Many years ago, when I started my psychiatric training in Europe, I realized that mental illnesses happen to those people who are not allowed to work through their emotional issues. It was then an acknowledged scientific fact that stress events in life triggered depression and other psychiatric conditions. But how does unexpressed emotions turn into an 'illness' is something that mainstream medicine still has difficulty with.
One of my first success stories in treating depression was a lady who had been on antidepressants and who had won money in a lotto game. In her case the money was the trigger for making her depressed. After taking her history, it emerged that she had more to her depression than the immediate event that was the trigger. She had not grieved over the death of her father. She had been angry with her then husband, who was threatening to separate. She had also undergone traumatic experiences at the hands of her relatives that she had not come to terms with. To my surprise, when the impacts of the causes were neutralized, not only did she come off antidepressant successfully, but she remained well without medication for many years till I lost touch with her.
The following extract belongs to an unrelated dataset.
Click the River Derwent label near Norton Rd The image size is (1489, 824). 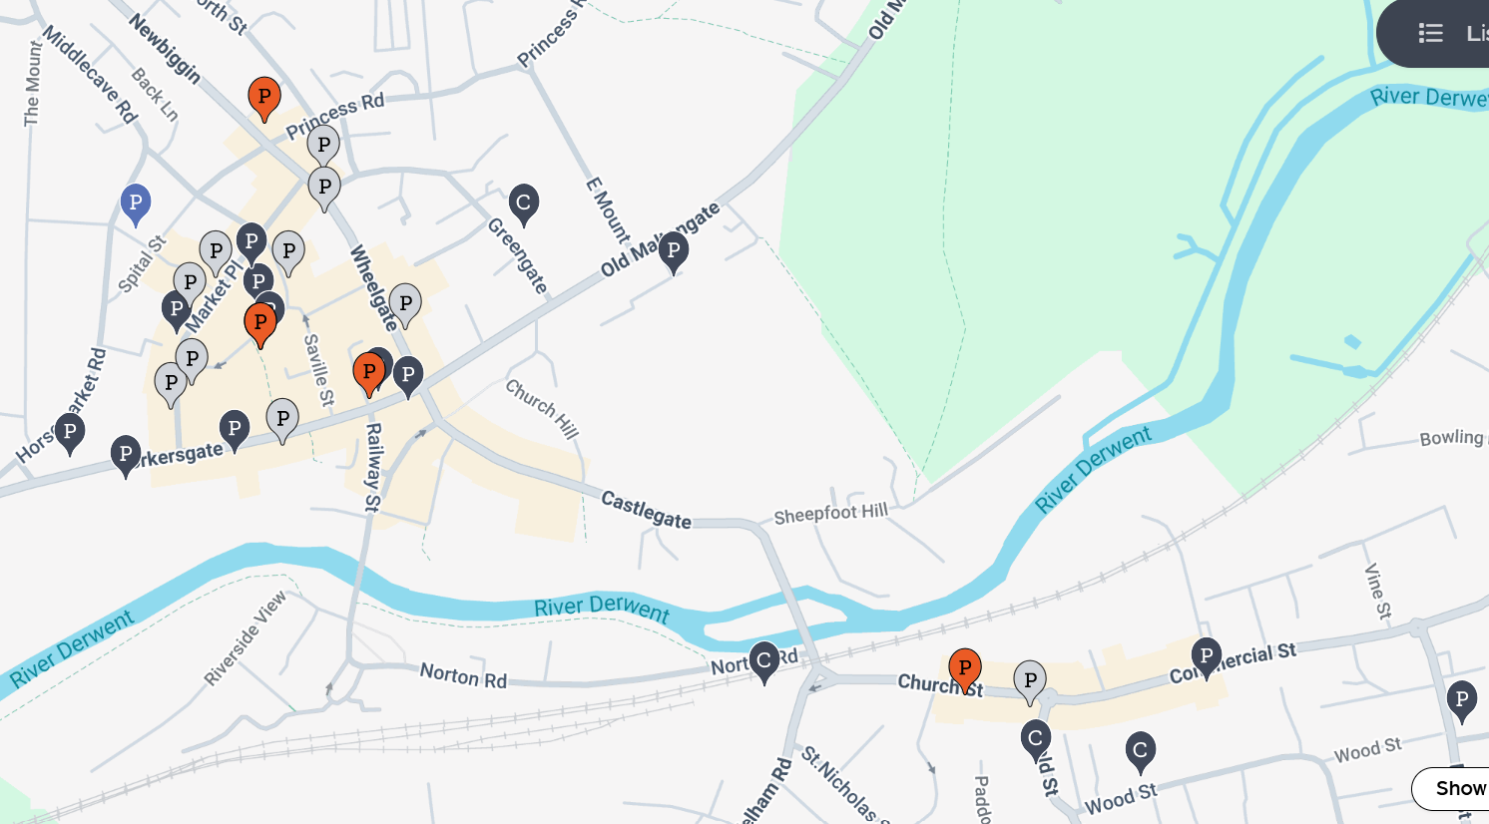pyautogui.click(x=602, y=607)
Another story that I remember was of a time much earlier than the above event. A mother in her early 40s used to attend the psychiatric services for the treatment of depression. She was on antidepressant medication for many years. She was not willing to come off medication. She had an excellent upbringing and a good personality. She had lost her child many years ago in an incident that she stated was not a suicide. It was an incident that had shaken her own belief regarding her abilities as a mother. Despite the efforts of the doctors, she was unprepared to allow herself to grieve over the loss of her son. She continued to suffer with depression.
Most of the time the individuals who suffer with depression, have learnt to hold back their anger. This anger could be due to many causes. The commonest one is against one' s parents. Though parents do their best to bring up their children, the children tend to carry some anger or annoyance about their parents. This anger gets compounded if there are elements of neglect, rejection or threat. Other factors are the parental strictness and disallowing the child to cry or express themselves emotionally in any form. The anger is then suppressed. Other life events like bullying and strict teachers add on to the anger. If the person has seen other crises in their lives, anger increases.
Unresolved and unfinished grief is the other cause for depression. Anger and fear of the departed is the main reason for the grief to remain unfinished. This happens especially in the cases of abuse when the abuser is a close relative who has died. Unresolved grief is commonly seen in all forms of abuse.
Traumatic events can occur in many forms. I once saw a lady having unresolved trauma from an accident that took place 25 years ago. She was under the impression that the event had resolved itself as it had occurred many years ago. On remembering the event a few times, she started to have aches and pains in precisely the same spots in the body where she had felt pain immediately after the accident. She was obviously surprised, but she learnt that an event that happened many years ago is not necessarily forgotten by the body even if we believe that we do. Traumatic events can be repetitive, like abuse, or they can be sporadic events like rape or road traffic accident or a physical assault. Each of these experiences individually, can be the trigger for depression. They can also affect the body and the mind in a subtle manner and one may not experience any major depressive event for a long time in life.
A common complaint that family physicians encounter is- persistent and chronic fatigue with loss in interest and excessive sleep. This condition, when it occurs without any physical illness, is termed chronic fatigue syndrome. Fibromyalgia is another term currently used for similar symptoms. These conditions have the same causes, in my experience, as major depression.
Depression, from clinical perspective, is diagnosed when a person has low mood with reduced concentration, reduced ability to enjoy day to day activities and reduced energy that has lasted for more than two weeks. The person may have a loss of appetite, with a reduction (sometimes an increase) in weight. Sleep may be interrupted or the person may wake up two or three hours earlier than usual wake up time. There may be guilt or a death wish especially if the person has a sense of hopelessness about the future.
Dysthymia is a term that is used to describe long-term sense of feeling low that does not disturb the sufferer's life in a major way. The quality of life is low because of lack of enjoyment. This condition is diagnosed when it has lasted for at least two years.
In all the above cases mentioned, antidepressants are the main line of treatment in psychiatry. But if the anger, grief and trauma issues are addressed, medication is easy to come off. In most of such cases, the person may not need antidepressant treatment again.